With Tears of the Kingdom I’m Still Learning How to Politely Opt Out of the Hype Cycle

Lately I feel my most curmudgeonly around the release of a watershed videogame release. This seeming grumpiness doesn’t always align with how I truly feel, though—it’s just that videogames have become so omnipresent that it’s difficult to dodge these conversations in several spheres of life. Over the last few years, games like God of War, Horizon Forbidden West, and, unfortunately, that godforsaken wizard game have become water cooler topics, easy subjects to broach because of how shared the experience has become and because of the prevalence of marketing.
This rise has correlated (perhaps coincidentally, perhaps not) with a deep burn out I’ve felt with major releases. I’ve shied away from the hype cycle more and more. Recently, I’ve realized this has become essential to my own mental wellness and personal life; gamers often buck against conversations surrounding the unhealthy aspects of gaming, the ways in which adopting it as your main hobby colors your relationship with yourself, how it mediates your social life, your time management, and even the way you holistically view media.

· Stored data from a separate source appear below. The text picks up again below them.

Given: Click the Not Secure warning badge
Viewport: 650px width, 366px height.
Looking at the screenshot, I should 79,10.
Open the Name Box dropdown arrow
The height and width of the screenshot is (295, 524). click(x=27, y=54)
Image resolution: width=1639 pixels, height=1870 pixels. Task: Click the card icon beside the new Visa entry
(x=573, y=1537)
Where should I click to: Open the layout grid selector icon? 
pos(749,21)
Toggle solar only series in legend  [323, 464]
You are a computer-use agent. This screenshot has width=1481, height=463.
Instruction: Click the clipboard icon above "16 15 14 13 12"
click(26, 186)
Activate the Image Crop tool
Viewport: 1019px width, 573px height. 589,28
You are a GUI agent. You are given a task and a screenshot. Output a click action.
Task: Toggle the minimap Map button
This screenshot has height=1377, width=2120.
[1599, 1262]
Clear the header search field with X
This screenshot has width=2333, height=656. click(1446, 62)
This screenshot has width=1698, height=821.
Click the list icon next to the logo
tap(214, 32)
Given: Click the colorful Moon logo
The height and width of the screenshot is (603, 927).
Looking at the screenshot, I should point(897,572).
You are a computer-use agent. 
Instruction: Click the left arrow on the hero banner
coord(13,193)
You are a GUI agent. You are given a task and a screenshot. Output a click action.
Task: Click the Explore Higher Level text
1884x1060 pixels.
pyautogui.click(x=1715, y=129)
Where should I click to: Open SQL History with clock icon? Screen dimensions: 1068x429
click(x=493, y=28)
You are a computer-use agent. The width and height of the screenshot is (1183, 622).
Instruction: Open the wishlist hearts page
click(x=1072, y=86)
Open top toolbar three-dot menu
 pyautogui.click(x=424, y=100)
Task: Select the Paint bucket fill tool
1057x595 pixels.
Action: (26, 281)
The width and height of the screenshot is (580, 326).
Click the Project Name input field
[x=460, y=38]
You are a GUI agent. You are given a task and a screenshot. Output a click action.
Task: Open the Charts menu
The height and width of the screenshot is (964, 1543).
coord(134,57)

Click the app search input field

When I’m at my most invested in what’s going on in the industry, I’m also at my most caustic. My opinions skew dogmatic, and when I don’t see what I want in a game I’m excited for, I become more irate than I might with a disappointing movie or book. Videogames are, even more than most forms of mass media, a product. They are focus grouped and marketed to a minute level in hopes of delivering the most satisfying experience to the widest audience. This isn’t a particularly novel observation, but it does explain why games increasingly can feel like junk food, empty calories that scratch a basic itch for completionism and rote organization present in many.
But this isn’t exactly the kind of thing you can just reveal to someone, the chaotic unrest you feel when these huge games are on the horizon. It’s grouchy. Whiny, even! Games are, obviously, something you do not have to play to be happy or live a normal life. There’s a world of other hobbies to engage in out there. But games are also something I do love (or at least I think I do). This makes these complicated feelings difficult to deal with when approached with a simple, friendly conversation starter: “Are you excited for Tears of the Kingdom?”